La seconda immagine stringe l’obiettivo sulle montagne dell’Iran, sul massiccio del Dena dove il pilota dell’F15 americano abbattuto si è nascosto per 48 ore, in una fessura a oltre 2 mila metri, ferito ma dotato del suo equipaggiamento, del suo addestramento: da quella zona remota è riuscito a inviare la sua posizione, così Cia e l’intelligence hanno potuto attivare un’operazione di controspionaggio, facendo credere che il pilota fosse già stato salvato altrove per depistare il regime. Poi sono arrivati i mezzi aerei americani, è stato in pratica costruito un aeroporto provvisorio, è stato mosso un centinaio di uomini delle forze speciali, due aerei danneggiati sono stati fatti esplodere perché non cadessero in mano nemica, e alla fine, dopo uno scontro a fuoco senza vittime Usa, il pilota è stato portato in salvo.

Il successo della missione è stato anche uno schiaffo al regime, perché oltre ad avere costruito un aeroporto e portato a termine una missione simile in casa loro, anche i civili hanno contribuito, intasando le strade con le auto per confondere e infastidire le ricerche da parte dei pasdaran: gli iraniani oppressi percepiscono l’America come fonte di salvezza, la spada che può calare sulla testa del regime.

Insomma, in poche ore la potenza che dovrebbe essere in declino ha mandato l’umanità dove non era mai arrivata per portarla sulla Luna e poi su Marte, con una capacità anni luce più avanti di Russia e Cina che pure fanno proclami; e la medesima potenza in declino ha messo in opera un’operazione di salvataggio ad altissimo tasso di difficoltà con pieno successo e senza registrare perdite.

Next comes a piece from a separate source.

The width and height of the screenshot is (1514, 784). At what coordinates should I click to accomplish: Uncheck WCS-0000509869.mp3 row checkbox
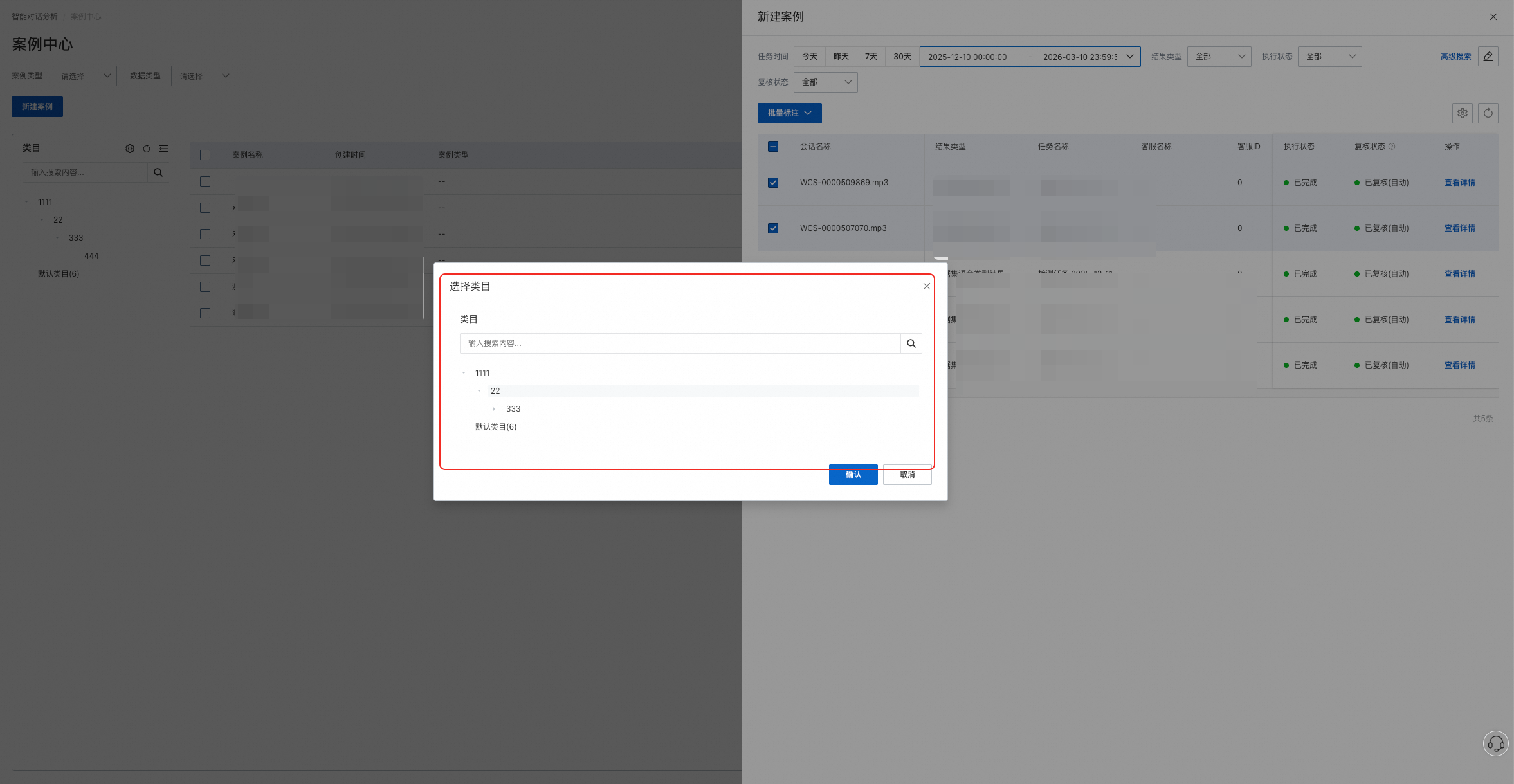coord(773,183)
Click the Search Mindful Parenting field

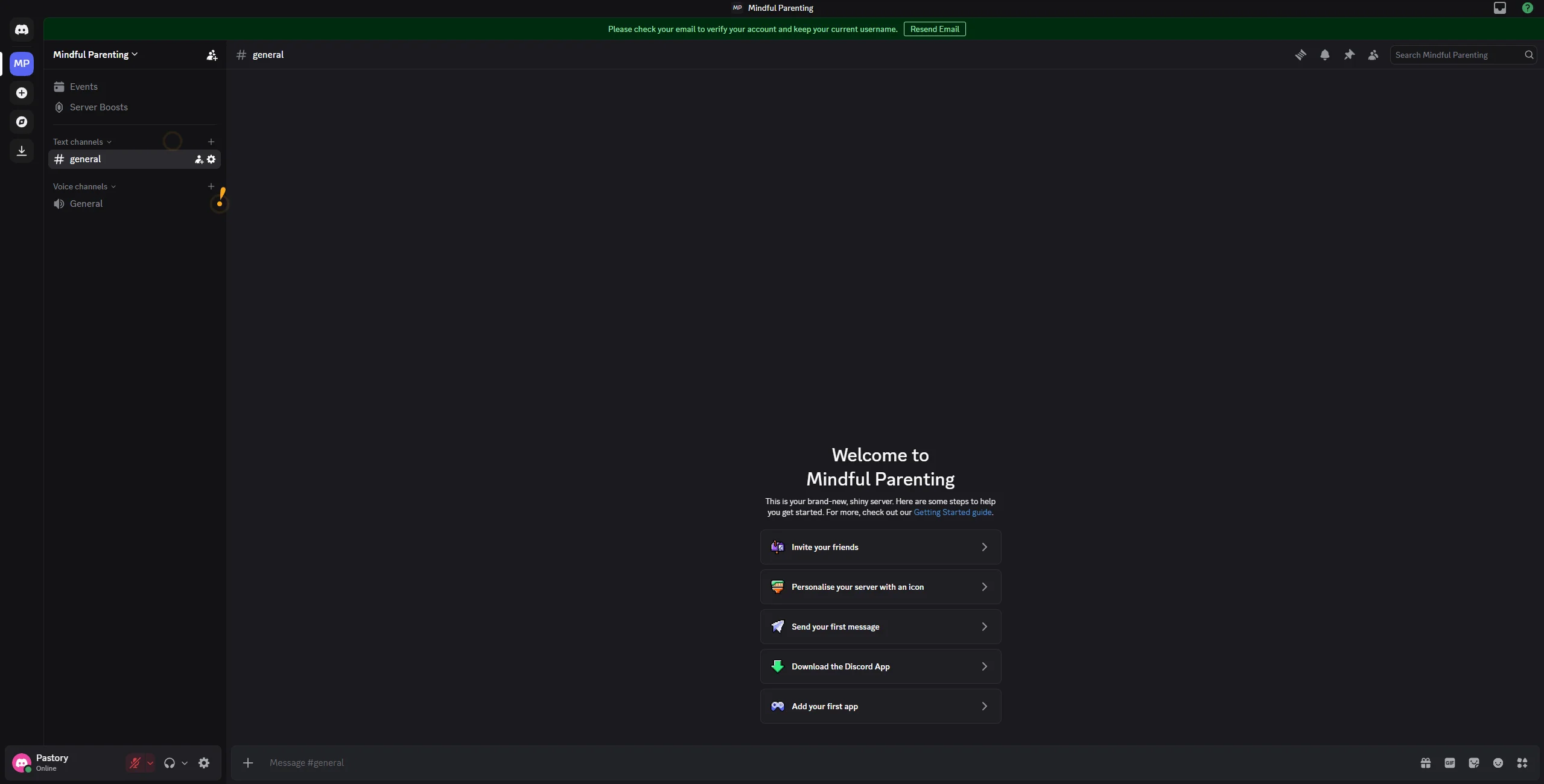[x=1460, y=54]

Un capolavoro di tattica militare.

Capite allora che se tutte le potenze in declino fossero così, bisognerebbe riscrivere la nozione di declino. Questa parola è da sempre un feticcio intellettuale degli antiamericani, purtroppo anche ideologicamente trasversali. Però l’America con tutti i difetti che ha e l’altalena di presidenti che ha avuto, non è per niente in declino, la cronaca lo conferma ed è un’ottima notizia.